[PATCH v2 3/3] mtd: rawnand: Support for sequential cache reads

Mon Jul 17 00:19:00 PDT 2023

Hi Måns & Alexander,

mans at mansr.com wrote on Sun, 16 Jul 2023 18:46:26 +0100:

> Miquel Raynal <miquel.raynal at bootlin.com> writes:
> 
> > Hello all,
> >
> > So here is a summary of the situation:
> > - we have two bug reports regarding the use of sequential page reads
> > - both are on TI OMAP platforms: AM33XX and AM3517. I believe both are
> >   using the same omap2.c driver
> > - they use a Micron and a Samsung NAND chip
> >
> > All these information gives me the hint that it is related to the
> > controller driver which does something silly during the exec_op phase.
> >
> > Alexander and Måns, can you please tell me:
> > - Are you using a gpio for the waitrdy thing or do you leverage
> >   nand_soft_waitrdy()? If you are using the gpio, can you both try with
> >   the soft implementation and see if it changes something?  
> 
> There's no gpio specified in the devicetree, so I guess it must be using
> nand_soft_waitrdy().
> 
> > - Are you using any POLL or DMA prefetch mode? Can you please force the
> >   default in and out helpers by using only omap_nand_data_in() and
> >   omap_nand_data_out() to see if it changes something?  
> 
> It was using the default PREFETCH_POLLED mode.  Switching it to POLLED
> (and thus omap_nand_data_in/out()) doesn't change anything.
> 
> > I believe there is something wrong in the timings, while properly
> > implemented in theory there might be some cases where we miss a barrier
> > or something like that. I would like to try the following two hacks,
> > and see if we can find what is the timing that is not observed, despite
> > the lack of probing. The first one is a real hack, the second one might
> > actually look like a real fix. Please let me know, both of you, if you
> > see different behaviors.
> >
> > *** HACK #1 ***
> >
> > --- a/drivers/mtd/nand/raw/omap2.c
> > +++ b/drivers/mtd/nand/raw/omap2.c
> > @@ -2113,6 +2113,9 @@ static int omap_nand_exec_instr(struct nand_chip *chip,
> >         case NAND_OP_CMD_INSTR:
> >                 iowrite8(instr->ctx.cmd.opcode,
> >                          info->reg.gpmc_nand_command);
> > +               if (instr->ctx.cmd.opcode == NAND_CMD_READCACHESEQ ||
> > +                   instr->ctx.cmd.opcode == NAND_CMD_READCACHEEND)
> > +                       udelay(50);
> >                 break;
> >
> >         case NAND_OP_ADDR_INSTR:
> >
> > *** HACK #2 ***
> >
> > --- a/drivers/mtd/nand/raw/omap2.c
> > +++ b/drivers/mtd/nand/raw/omap2.c
> > @@ -2143,8 +2146,10 @@ static int omap_nand_exec_instr(struct nand_chip *chip,
> >                 break;
> >         }
> >
> > -       if (instr->delay_ns)
> > +       if (instr->delay_ns) {
> > +               mb();
> >                 ndelay(instr->delay_ns);
> > +       }
> >
> >         return 0;
> >  }  
> 
> Neither of these help.

I am also pasting Alexander's answer here:

> We are using GPIO for waitrdy. However, even when switching to soft
> implementation,
> the system still behaves incorrectly.
> We are using prefetch-dma mode for xfer. Changing to the default implementation
> does not result in any improvements.
> 
> Both patches don't help :(

Thanks a lot to both of you for testing.

So, I should have done that earlier but, could you please slow the
whole operation down, just to see if there is something wrong with the
timings or if we should look in another direction.

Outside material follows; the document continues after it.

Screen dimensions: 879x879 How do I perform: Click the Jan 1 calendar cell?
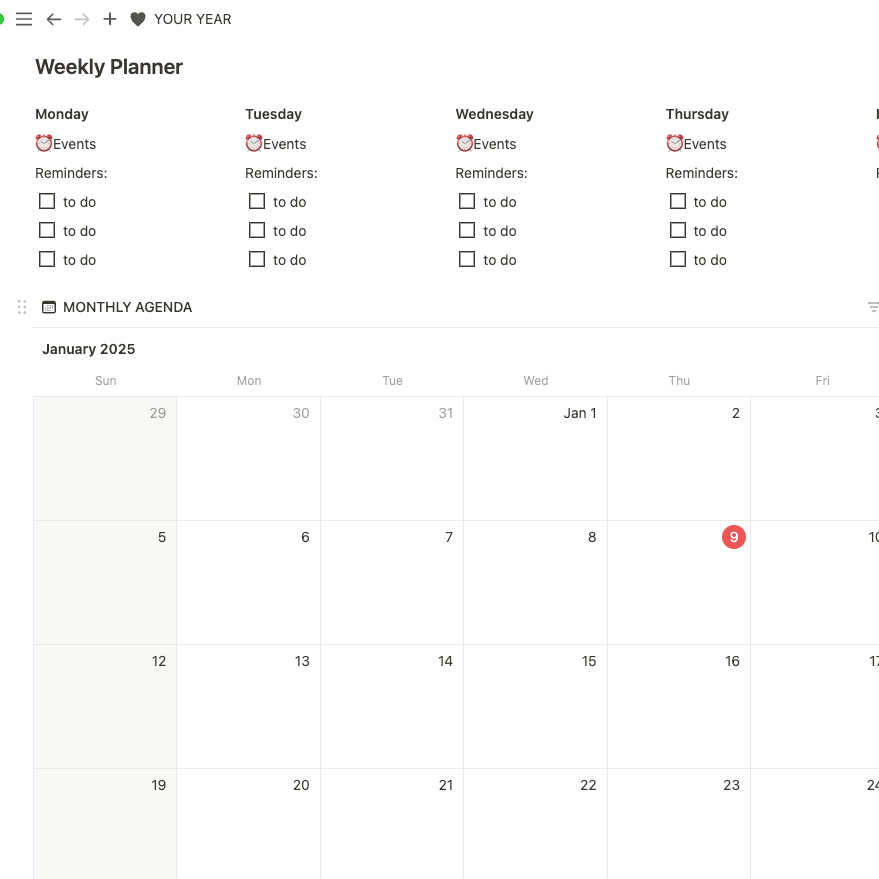[x=535, y=458]
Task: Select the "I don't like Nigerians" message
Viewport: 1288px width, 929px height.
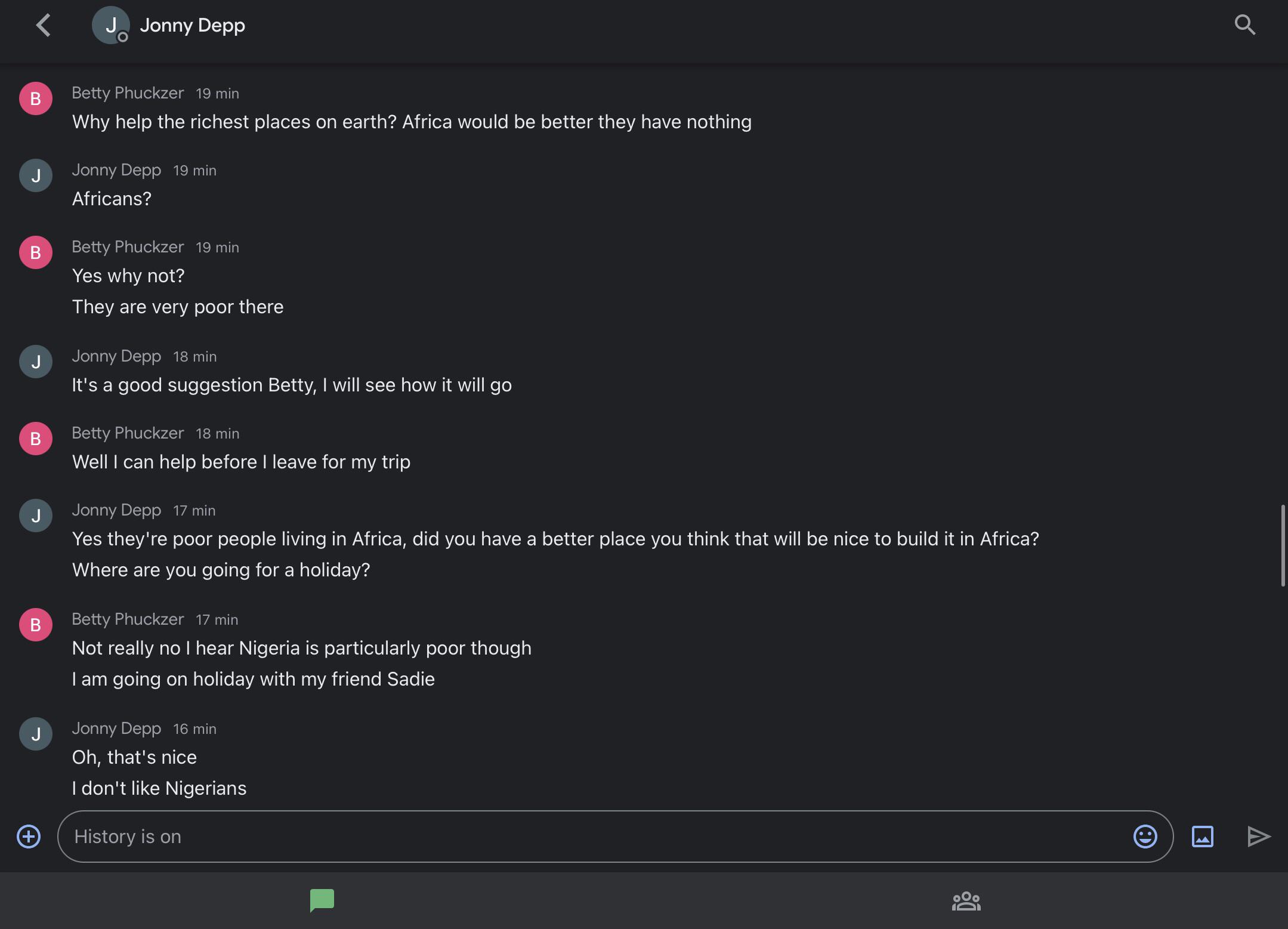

Maybe you could add a boolean to flag if the last CMD was a
READCACHESEQ, READCACHESTART or READCACHEEND, and if the flag is
true, please get the jiffies before and after each waitrdy and
delay_ns. Finally, please print the expected delay and the actual one
and compare to see if something was too fast compared to what we
expected.

In a second test, you could simply add a udelay(50); at the end of
omap_nand_exec_instr().

Thanks,
Miquèl